Weigel wrote for First Things that a group of young Catholics he knows in Rome have exemplified desirable Christian characteristics that prompt them to live a happy, satisfied, and missionary-like life.
“They are all thoroughly converted Christian disciples who love the Lord Jesus and Our Lady. They have a deep but not cloying piety,” Weigel wrote, adding:
They embody dynamic orthodoxy, meaning that they firmly believe what the gospel and the Church proclaim to be true, even as they seek ways to make those truths come alive in the twenty-first-century world. They worry about the toxic waste dump of contemporary culture — not least because they’ve seen the damage it’s done to their friends and relatives — but I don’t sense in them any desire to retreat into the bunkers of sectarianism.

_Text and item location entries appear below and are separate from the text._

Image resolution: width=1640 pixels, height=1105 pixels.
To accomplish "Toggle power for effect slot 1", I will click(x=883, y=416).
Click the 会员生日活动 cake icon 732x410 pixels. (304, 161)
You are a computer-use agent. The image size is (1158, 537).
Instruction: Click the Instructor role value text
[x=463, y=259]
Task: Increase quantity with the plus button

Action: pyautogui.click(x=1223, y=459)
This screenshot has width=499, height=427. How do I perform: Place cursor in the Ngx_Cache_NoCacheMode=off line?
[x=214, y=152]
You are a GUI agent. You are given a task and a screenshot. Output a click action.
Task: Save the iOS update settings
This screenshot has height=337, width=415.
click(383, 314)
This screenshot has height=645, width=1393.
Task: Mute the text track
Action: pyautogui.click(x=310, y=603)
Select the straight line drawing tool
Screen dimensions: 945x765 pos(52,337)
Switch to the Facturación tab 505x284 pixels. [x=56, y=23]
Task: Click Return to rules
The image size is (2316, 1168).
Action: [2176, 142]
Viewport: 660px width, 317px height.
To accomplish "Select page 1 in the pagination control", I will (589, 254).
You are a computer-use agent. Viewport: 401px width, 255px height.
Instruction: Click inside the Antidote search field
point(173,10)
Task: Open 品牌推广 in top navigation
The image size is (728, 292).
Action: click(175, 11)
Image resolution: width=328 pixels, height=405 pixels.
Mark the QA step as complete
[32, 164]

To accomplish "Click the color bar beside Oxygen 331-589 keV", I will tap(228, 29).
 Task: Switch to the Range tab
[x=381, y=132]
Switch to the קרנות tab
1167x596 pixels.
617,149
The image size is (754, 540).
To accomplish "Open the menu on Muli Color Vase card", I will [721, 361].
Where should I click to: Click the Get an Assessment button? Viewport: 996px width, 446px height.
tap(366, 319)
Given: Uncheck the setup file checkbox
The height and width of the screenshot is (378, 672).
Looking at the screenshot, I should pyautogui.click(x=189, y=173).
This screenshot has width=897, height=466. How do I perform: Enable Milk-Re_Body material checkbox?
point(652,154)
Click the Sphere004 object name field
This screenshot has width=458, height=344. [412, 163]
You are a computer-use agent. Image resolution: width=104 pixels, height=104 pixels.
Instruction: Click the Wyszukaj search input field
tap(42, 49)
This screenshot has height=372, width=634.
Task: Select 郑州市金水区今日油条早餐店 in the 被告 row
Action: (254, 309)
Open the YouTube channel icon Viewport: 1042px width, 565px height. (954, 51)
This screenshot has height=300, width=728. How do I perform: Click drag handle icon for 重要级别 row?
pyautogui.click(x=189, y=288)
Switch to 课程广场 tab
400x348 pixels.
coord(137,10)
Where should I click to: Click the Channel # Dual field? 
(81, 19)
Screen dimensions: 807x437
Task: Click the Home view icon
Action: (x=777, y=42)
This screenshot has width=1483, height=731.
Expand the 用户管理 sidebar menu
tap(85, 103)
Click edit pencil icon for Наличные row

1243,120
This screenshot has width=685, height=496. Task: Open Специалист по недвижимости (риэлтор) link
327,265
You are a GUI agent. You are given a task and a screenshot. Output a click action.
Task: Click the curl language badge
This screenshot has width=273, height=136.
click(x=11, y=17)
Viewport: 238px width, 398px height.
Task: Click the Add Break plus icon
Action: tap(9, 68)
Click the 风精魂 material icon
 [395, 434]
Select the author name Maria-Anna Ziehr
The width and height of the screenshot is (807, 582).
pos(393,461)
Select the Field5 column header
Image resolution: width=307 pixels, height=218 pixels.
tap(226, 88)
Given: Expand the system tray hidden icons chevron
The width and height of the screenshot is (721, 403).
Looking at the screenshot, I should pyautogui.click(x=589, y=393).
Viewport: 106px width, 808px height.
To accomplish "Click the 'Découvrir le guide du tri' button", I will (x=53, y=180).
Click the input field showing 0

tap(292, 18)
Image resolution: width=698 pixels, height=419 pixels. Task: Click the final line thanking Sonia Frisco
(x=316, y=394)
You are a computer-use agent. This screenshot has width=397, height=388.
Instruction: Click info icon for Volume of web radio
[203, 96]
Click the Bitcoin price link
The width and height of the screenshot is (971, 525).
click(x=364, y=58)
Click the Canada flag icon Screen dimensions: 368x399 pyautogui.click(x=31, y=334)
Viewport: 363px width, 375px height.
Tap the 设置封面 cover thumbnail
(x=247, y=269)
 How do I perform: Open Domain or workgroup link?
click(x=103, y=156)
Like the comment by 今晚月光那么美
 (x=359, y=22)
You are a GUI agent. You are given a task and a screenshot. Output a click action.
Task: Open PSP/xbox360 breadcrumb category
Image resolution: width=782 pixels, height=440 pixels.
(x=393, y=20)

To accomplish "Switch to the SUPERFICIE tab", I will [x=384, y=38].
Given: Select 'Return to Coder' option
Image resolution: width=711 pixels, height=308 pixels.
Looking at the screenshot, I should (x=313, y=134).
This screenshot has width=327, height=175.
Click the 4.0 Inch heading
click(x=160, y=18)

Weigel said his young friends’ enthusiasm for philosophy, theology, Pope St. John Paul II, and Catholic virtues has given them energy to reform the culture around them.
“They intend, in their various vocations, to try to change the world for the better,” Weigel wrote.
Weigel contrasted his young Catholic friends with two middle-aged, progressive Catholic priests he also saw in Rome, saying, “It was easy to imagine that they were slicing and dicing the Synod on Synodality, which was in its second week, especially in terms of those ‘hot-button issues.’”
Weigel then wondered if the progressive priests or his young friends brought more hope to the future of the Church.
“Who’s got the future?” he asked. “Aging proponents of a march back to the Catholic seventies under the rubric of ‘paradigm shifts’? Or these young friends of mine, who are inspired by the teaching and example of John Paul II and Benedict XVI and who think we can still learn a lot from Augustine and Aquinas?”
Weigel concluded that “if the goal is evangelizing a broken world with the healing, saving message of the gospel,” his young Catholic friends are the future of the Church.